Exercise: Print the entries exactly; no image belongs in the copy.

[[ Data for processing, beginning ]]

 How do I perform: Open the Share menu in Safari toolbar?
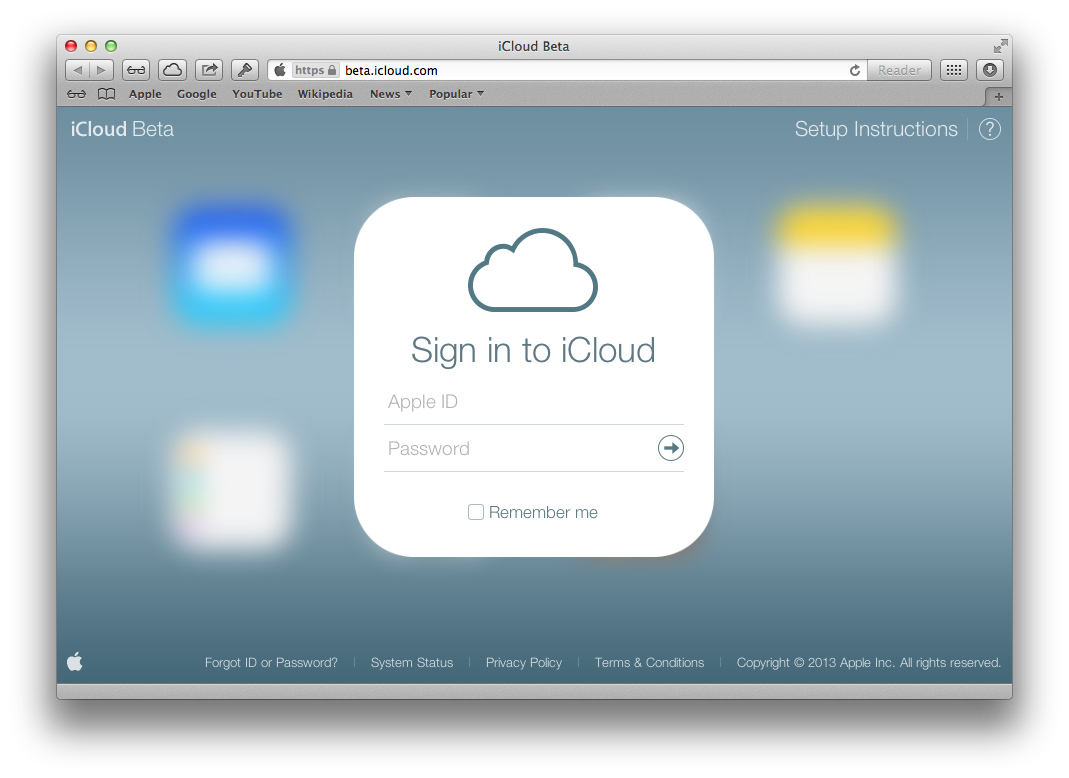click(209, 70)
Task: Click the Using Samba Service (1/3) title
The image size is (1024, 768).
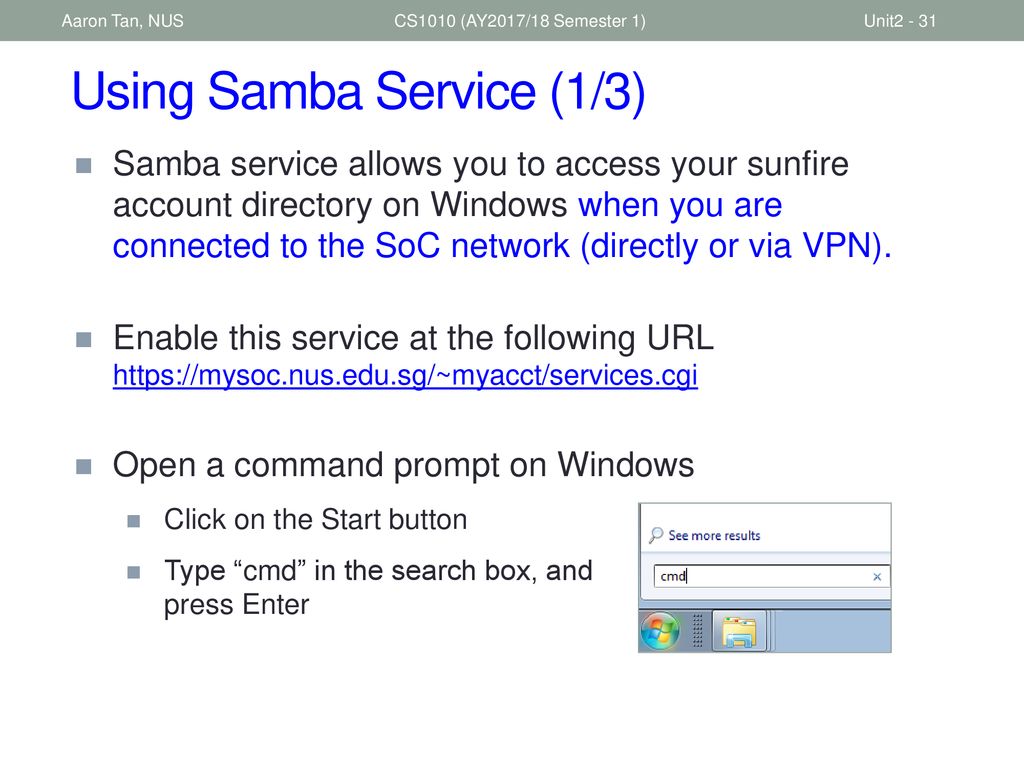Action: click(359, 91)
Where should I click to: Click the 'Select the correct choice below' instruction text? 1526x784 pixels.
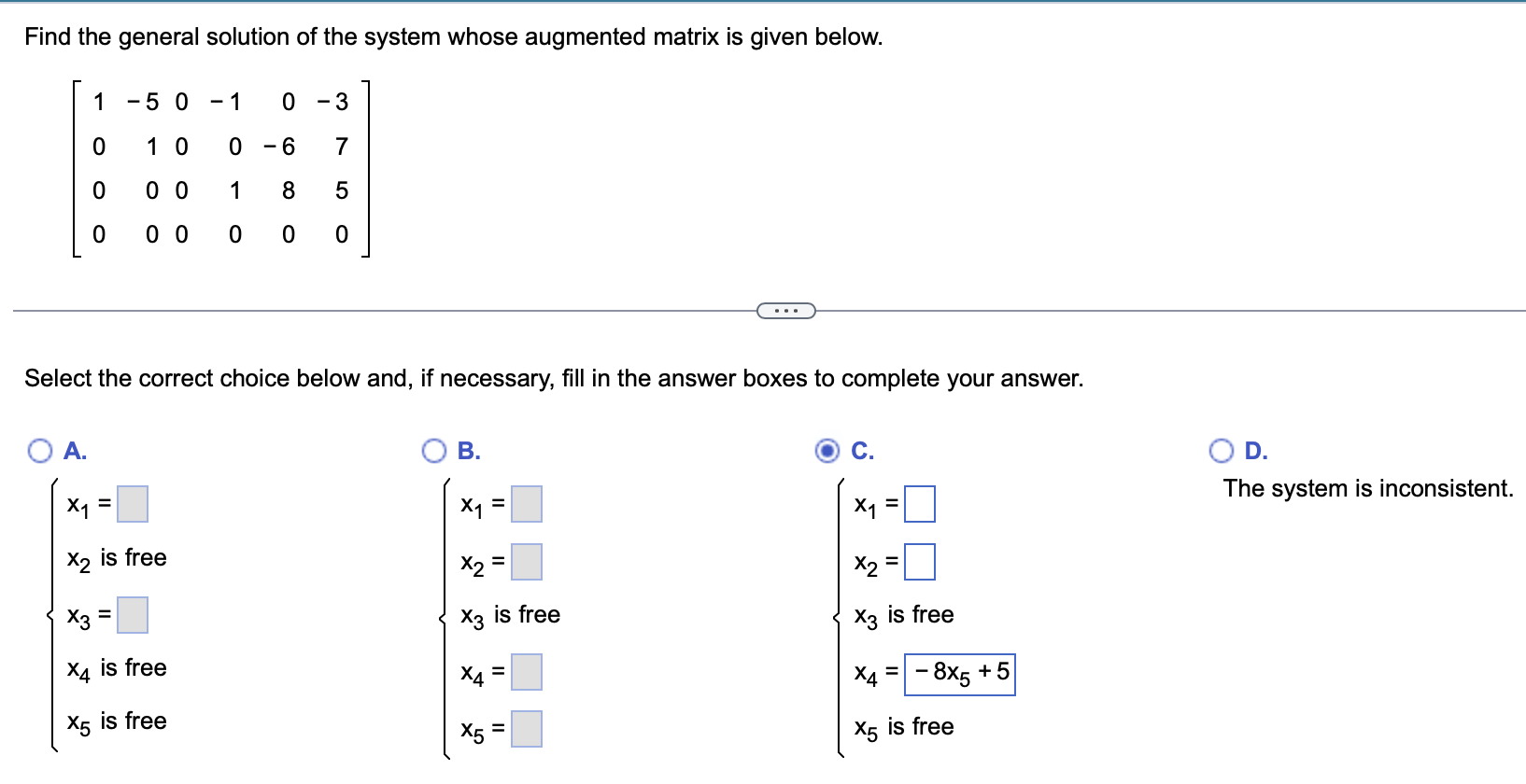pos(554,378)
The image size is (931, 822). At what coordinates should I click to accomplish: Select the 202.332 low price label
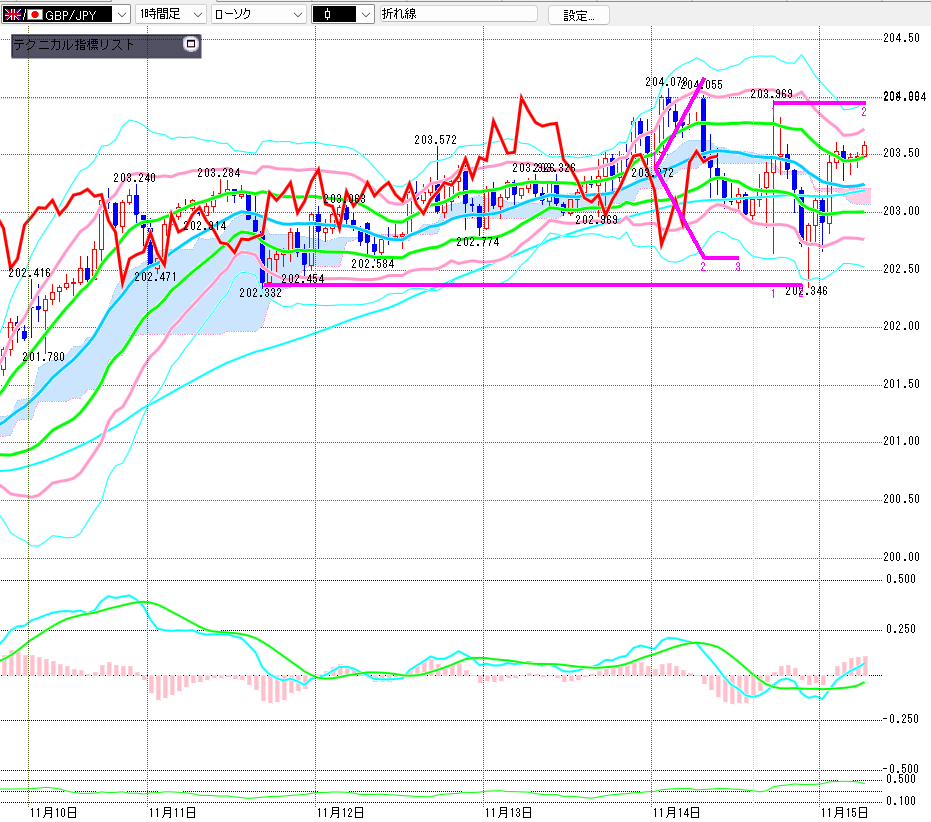(x=259, y=292)
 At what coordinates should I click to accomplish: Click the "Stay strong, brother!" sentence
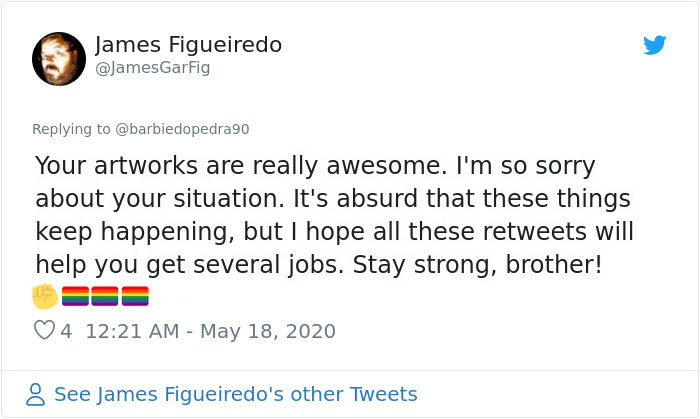click(x=477, y=265)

[[ Data for processing, end ]]

The completed task:
 How do I perform: Open the Share menu in Safari toolbar?
click(209, 70)
Task: Click the Using Samba Service (1/3) title
The image size is (1024, 768).
Action: click(359, 91)
Where should I click to: Click the 'Select the correct choice below' instruction text? 1526x784 pixels.
pos(554,378)
The image size is (931, 822). At what coordinates should I click to accomplish: Select the 202.332 low price label
(x=259, y=292)
 At what coordinates should I click to accomplish: Click the "Stay strong, brother!" sentence
click(x=477, y=265)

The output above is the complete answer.